[Work order] Each line below must be printed exactly as it stands.

------ Provided information

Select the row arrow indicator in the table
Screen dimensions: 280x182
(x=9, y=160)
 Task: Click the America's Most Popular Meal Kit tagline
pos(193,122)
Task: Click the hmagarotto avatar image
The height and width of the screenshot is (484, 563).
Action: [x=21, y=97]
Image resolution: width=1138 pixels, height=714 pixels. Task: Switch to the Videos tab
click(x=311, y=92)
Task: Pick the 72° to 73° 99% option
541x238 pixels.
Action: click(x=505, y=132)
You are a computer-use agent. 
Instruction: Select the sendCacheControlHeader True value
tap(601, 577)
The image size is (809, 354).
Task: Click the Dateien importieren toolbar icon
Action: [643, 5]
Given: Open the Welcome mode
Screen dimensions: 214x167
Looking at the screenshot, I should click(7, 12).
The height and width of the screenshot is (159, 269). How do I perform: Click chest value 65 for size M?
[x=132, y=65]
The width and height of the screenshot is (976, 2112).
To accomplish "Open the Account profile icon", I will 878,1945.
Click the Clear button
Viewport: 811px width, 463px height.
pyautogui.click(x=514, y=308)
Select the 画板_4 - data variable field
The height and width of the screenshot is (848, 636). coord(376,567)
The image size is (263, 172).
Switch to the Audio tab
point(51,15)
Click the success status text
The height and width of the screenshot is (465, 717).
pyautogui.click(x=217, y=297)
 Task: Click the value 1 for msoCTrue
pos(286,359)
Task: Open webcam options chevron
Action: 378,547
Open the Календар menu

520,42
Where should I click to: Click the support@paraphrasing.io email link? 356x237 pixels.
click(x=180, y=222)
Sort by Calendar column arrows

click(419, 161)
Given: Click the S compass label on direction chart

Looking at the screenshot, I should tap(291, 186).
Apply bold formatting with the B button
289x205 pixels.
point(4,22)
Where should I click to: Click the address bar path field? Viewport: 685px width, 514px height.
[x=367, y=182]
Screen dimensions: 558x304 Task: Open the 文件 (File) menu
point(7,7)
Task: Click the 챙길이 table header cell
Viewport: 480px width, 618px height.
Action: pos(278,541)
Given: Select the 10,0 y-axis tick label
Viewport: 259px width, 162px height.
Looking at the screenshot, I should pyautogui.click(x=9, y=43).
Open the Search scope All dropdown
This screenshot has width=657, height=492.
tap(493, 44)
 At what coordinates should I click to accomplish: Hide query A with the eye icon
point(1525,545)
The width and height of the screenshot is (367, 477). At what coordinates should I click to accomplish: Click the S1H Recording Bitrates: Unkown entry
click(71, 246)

------------

[The completed task]
Select the row arrow indicator in the table
Screen dimensions: 280x182
(x=9, y=160)
 Task: Click the America's Most Popular Meal Kit tagline
pos(193,122)
Task: Click the hmagarotto avatar image
The height and width of the screenshot is (484, 563).
Action: [x=21, y=97]
Image resolution: width=1138 pixels, height=714 pixels. Task: Switch to the Videos tab
click(x=311, y=92)
Task: Pick the 72° to 73° 99% option
541x238 pixels.
Action: click(x=505, y=132)
You are a computer-use agent. 
Instruction: Select the sendCacheControlHeader True value
tap(601, 577)
The image size is (809, 354).
Task: Click the Dateien importieren toolbar icon
Action: [643, 5]
Given: Open the Welcome mode
Screen dimensions: 214x167
Looking at the screenshot, I should click(7, 12).
The height and width of the screenshot is (159, 269). How do I perform: Click chest value 65 for size M?
[x=132, y=65]
The width and height of the screenshot is (976, 2112).
To accomplish "Open the Account profile icon", I will 878,1945.
Click the Clear button
Viewport: 811px width, 463px height.
pyautogui.click(x=514, y=308)
Select the 画板_4 - data variable field
The height and width of the screenshot is (848, 636). coord(376,567)
The image size is (263, 172).
Switch to the Audio tab
point(51,15)
Click the success status text
The height and width of the screenshot is (465, 717).
pyautogui.click(x=217, y=297)
 Task: Click the value 1 for msoCTrue
pos(286,359)
Task: Open webcam options chevron
Action: 378,547
Open the Календар menu

520,42
Where should I click to: Click the support@paraphrasing.io email link? 356x237 pixels.
click(x=180, y=222)
Sort by Calendar column arrows

click(419, 161)
Given: Click the S compass label on direction chart

Looking at the screenshot, I should tap(291, 186).
Apply bold formatting with the B button
289x205 pixels.
point(4,22)
Where should I click to: Click the address bar path field? Viewport: 685px width, 514px height.
[x=367, y=182]
Screen dimensions: 558x304 Task: Open the 文件 (File) menu
point(7,7)
Task: Click the 챙길이 table header cell
Viewport: 480px width, 618px height.
Action: pos(278,541)
Given: Select the 10,0 y-axis tick label
Viewport: 259px width, 162px height.
Looking at the screenshot, I should pyautogui.click(x=9, y=43).
Open the Search scope All dropdown
This screenshot has width=657, height=492.
tap(493, 44)
 At what coordinates should I click to accomplish: Hide query A with the eye icon
point(1525,545)
The width and height of the screenshot is (367, 477). At what coordinates should I click to accomplish: Click the S1H Recording Bitrates: Unkown entry
click(71, 246)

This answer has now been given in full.